The H5N1 virus is devastating in bird populations, but it is impact on human populations that is of most concern. The risk occurs when the disease passes from poultry to human hosts. The first recorded incident of and H5N1 outbreak in humans occurred in 1997, where it infected 18 people and killed six (WHO, 2008). In early 2003, the virus caused two infections and one death in Hong Kong (WHO, 2008). In most cases, infections in the human population occurred in rural areas where people keep small poultry flocks. In communities where poultry is an important farm commodity, families will often quickly kill or slaughter animals when they become sick. The slaughtering of animals is the most common form of transmission from birds to humans (WHO, 2008).

Since its onset, H5N1 has been reported in human populations in eastern Europe, the Middle East, and in Northern Africa (Salzberg, et al., 2007). A total of 251 confirmed cases have been found on a global basis, resulting in 148 deaths (Salzberg, et al., 2007). The total number of cases may not be cause for alarm, but the death rate among those that contracted the disease are of concern. These numbers suggest that if Avian flu were to enter the human population and begin to spread in pandemic form, it could be a highly virulent strain with a high associated death rate among its victims.

Of the key problems in the spread and treatment of bird flu is its similarity to many less virulent influenza strains. The most common symptoms are fever, sore throat, muscle aches, headache, lethargy, conjunctivitis, breathing problems and chest pains (Macnair, 2007). These symptoms are not significantly different from more common, less significant strains of flu. People will be less likely to recognize the severity of their illness and seek help until the symptoms become severe.

The focus of treatment of H5N1 is on prevention of its spread through the development of vaccinations. However, one cannot develop the vaccine before the outbreak occurs. From development to commercial production of the vaccine would take approximately three months after a pandemic has been declared (WHO, 2008). The vaccine developed must be matched exactly to the disease, or it will prove ineffective. The development of a vaccine that is not effective is a waste of money, resources, and will do nothing to help stop the spread of disease. This does not mean that a vaccine is useless, it will help to control and stop the pandemic once it is started. Without the development of a vaccine, the pandemic would have a more devastating effect on the human population. The disease would literally be able to spread unchecked on a global basis.

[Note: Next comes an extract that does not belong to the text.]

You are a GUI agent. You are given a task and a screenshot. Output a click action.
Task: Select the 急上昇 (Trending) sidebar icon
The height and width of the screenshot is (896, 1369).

There are currently two drugs on the market that are effective against H5N1. They are both in the neuraminidase inhibitor class. Osletamivir (tamiflu) and zanamivir (Relenza) can reduce the severity and duration of seasonal influenza (WHO, 2008). These two drugs are effective, but their effectiveness is dependent upon several variables. They are most effective when administered within 48 hours of symptom onset (WHO, 2008). This can be problematic, as many people do not seek help until the symptoms are severe or have persisted over a considerable amount of time. These two drugs offer the greatest hope for the H5N1 virus, but there is still no guarantee that they will be effective against the pandemic strain.

The number of humans affected by avian flu is dwarfed by the number of birds infected on a global basis (WHO, 2008). However, this is not the key cause for concern. It is not what the disease has done in the past that is of concern, it is what it has the potential to do in the future that causes the greatest concern. In no instance has the virus spread beyond first generation close contacts or caused general illness in the community (WHO, 2008). However, this does not minimize the risk associated with H5N1.